Enflasyon ve açık bütçe yapa yapa 14 Mayıs 1950 den sonra Türk milleti açık bütçelerle tam manasıyla iflas ettirilmiştir. Biz bu iflasa dur demek için yaralarımızın sarılması için DENK bütçe ve laik eğitimi içine alan ve DENK bütçe ve laik eğitim yapmayınca Cumhurbaşkanımıza açık bütçeyi veto etme hakkını veren ve de hayatımız %5 pahalandıran hükümetlerin TBMM tarafından görevden alınmasına imkan veren bir Anayasa taslağı hazırladık. Referanduma sunuyoruz denildiği zaman %98 evet denilecektir.

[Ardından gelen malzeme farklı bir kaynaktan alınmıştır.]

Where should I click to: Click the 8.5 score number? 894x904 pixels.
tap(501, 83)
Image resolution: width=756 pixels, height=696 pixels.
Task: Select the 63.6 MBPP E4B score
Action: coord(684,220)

Ey canlar bu gemi açık bütçelerle laik eğitimin yerlerde süründürülmesiyle yürümüyor. Her şey tuz biber olan Cumhurbaşkanı ile de yürümez. Çünkü Cumhuriyetimizin temleri değiştirilmiştir. Yabancı paralar doludizgin yükseliyor. Milletimiz bu karmaşada eziliyor. Bunu önlemek için egemenliği kayıtsız şartsız milletindir ilkesine ve bilimi, temel değer olarak alan Yüce Dinimizin bilim ilkelerine göre artık DENK bütçe yapalım. Laik eğitime dönelim Ayağımızı yorganımıza göre uzatalım diye bir REFERANDUM pekâlâ gereklidir Bu konuda TBMM ne geniş yetkiler veren açık bütçeye dur diyen laik eğitime dönen bir Anayasa yaparsın ve millete gidersin. Millet işte bu Anayasaya %90 evet der iş biter. Ama bu referandum öyle bir şey değildir.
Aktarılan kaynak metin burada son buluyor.